**PROVIDED MATERIAL**

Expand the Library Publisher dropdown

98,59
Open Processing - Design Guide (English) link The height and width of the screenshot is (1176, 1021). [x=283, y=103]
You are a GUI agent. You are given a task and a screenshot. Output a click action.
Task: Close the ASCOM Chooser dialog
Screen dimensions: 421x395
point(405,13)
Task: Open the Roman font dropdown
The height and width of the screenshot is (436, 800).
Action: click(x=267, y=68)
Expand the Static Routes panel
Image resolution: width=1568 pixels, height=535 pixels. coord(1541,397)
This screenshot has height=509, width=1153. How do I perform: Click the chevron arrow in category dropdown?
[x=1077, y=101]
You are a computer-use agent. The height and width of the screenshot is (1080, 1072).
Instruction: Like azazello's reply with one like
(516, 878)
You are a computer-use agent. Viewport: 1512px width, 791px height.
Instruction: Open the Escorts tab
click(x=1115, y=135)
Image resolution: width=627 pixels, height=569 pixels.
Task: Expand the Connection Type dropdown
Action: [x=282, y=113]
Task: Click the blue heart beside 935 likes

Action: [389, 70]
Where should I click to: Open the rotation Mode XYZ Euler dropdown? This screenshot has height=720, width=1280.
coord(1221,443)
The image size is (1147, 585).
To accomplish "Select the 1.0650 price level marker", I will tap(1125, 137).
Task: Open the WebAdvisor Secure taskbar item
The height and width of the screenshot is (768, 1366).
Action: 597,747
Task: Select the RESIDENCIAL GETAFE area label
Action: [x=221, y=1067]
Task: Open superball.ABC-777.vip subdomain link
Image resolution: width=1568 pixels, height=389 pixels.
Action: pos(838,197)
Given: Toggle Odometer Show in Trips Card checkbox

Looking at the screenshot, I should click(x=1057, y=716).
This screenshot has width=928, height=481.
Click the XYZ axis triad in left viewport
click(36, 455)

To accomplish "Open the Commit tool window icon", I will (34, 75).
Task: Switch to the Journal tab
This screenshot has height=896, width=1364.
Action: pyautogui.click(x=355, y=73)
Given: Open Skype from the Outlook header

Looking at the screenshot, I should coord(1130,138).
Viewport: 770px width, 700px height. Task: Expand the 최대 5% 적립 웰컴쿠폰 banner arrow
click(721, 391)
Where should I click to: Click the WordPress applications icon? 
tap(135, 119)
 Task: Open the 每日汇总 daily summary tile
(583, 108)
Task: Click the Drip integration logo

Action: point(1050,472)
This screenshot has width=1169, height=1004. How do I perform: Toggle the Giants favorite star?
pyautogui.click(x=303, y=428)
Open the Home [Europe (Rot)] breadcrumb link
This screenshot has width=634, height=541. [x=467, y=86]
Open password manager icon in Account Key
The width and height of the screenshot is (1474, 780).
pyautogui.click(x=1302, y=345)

**REQUIRED ACTION**
The full set of data above must come back exactly as written.

**ANSWER AREA**
Expand the Library Publisher dropdown

98,59
Open Processing - Design Guide (English) link The height and width of the screenshot is (1176, 1021). [x=283, y=103]
You are a GUI agent. You are given a task and a screenshot. Output a click action.
Task: Close the ASCOM Chooser dialog
Screen dimensions: 421x395
point(405,13)
Task: Open the Roman font dropdown
The height and width of the screenshot is (436, 800).
Action: click(x=267, y=68)
Expand the Static Routes panel
Image resolution: width=1568 pixels, height=535 pixels. coord(1541,397)
This screenshot has height=509, width=1153. How do I perform: Click the chevron arrow in category dropdown?
[x=1077, y=101]
You are a computer-use agent. The height and width of the screenshot is (1080, 1072).
Instruction: Like azazello's reply with one like
(516, 878)
You are a computer-use agent. Viewport: 1512px width, 791px height.
Instruction: Open the Escorts tab
click(x=1115, y=135)
Image resolution: width=627 pixels, height=569 pixels.
Task: Expand the Connection Type dropdown
Action: [x=282, y=113]
Task: Click the blue heart beside 935 likes

Action: [389, 70]
Where should I click to: Open the rotation Mode XYZ Euler dropdown? This screenshot has height=720, width=1280.
coord(1221,443)
The image size is (1147, 585).
To accomplish "Select the 1.0650 price level marker", I will tap(1125, 137).
Task: Open the WebAdvisor Secure taskbar item
The height and width of the screenshot is (768, 1366).
Action: 597,747
Task: Select the RESIDENCIAL GETAFE area label
Action: [x=221, y=1067]
Task: Open superball.ABC-777.vip subdomain link
Image resolution: width=1568 pixels, height=389 pixels.
Action: pos(838,197)
Given: Toggle Odometer Show in Trips Card checkbox

Looking at the screenshot, I should click(x=1057, y=716).
This screenshot has width=928, height=481.
Click the XYZ axis triad in left viewport
click(36, 455)

To accomplish "Open the Commit tool window icon", I will (34, 75).
Task: Switch to the Journal tab
This screenshot has height=896, width=1364.
Action: pyautogui.click(x=355, y=73)
Given: Open Skype from the Outlook header

Looking at the screenshot, I should coord(1130,138).
Viewport: 770px width, 700px height. Task: Expand the 최대 5% 적립 웰컴쿠폰 banner arrow
click(721, 391)
Where should I click to: Click the WordPress applications icon? 
tap(135, 119)
 Task: Open the 每日汇总 daily summary tile
(583, 108)
Task: Click the Drip integration logo

Action: point(1050,472)
This screenshot has width=1169, height=1004. How do I perform: Toggle the Giants favorite star?
pyautogui.click(x=303, y=428)
Open the Home [Europe (Rot)] breadcrumb link
This screenshot has width=634, height=541. [x=467, y=86]
Open password manager icon in Account Key
The width and height of the screenshot is (1474, 780).
pyautogui.click(x=1302, y=345)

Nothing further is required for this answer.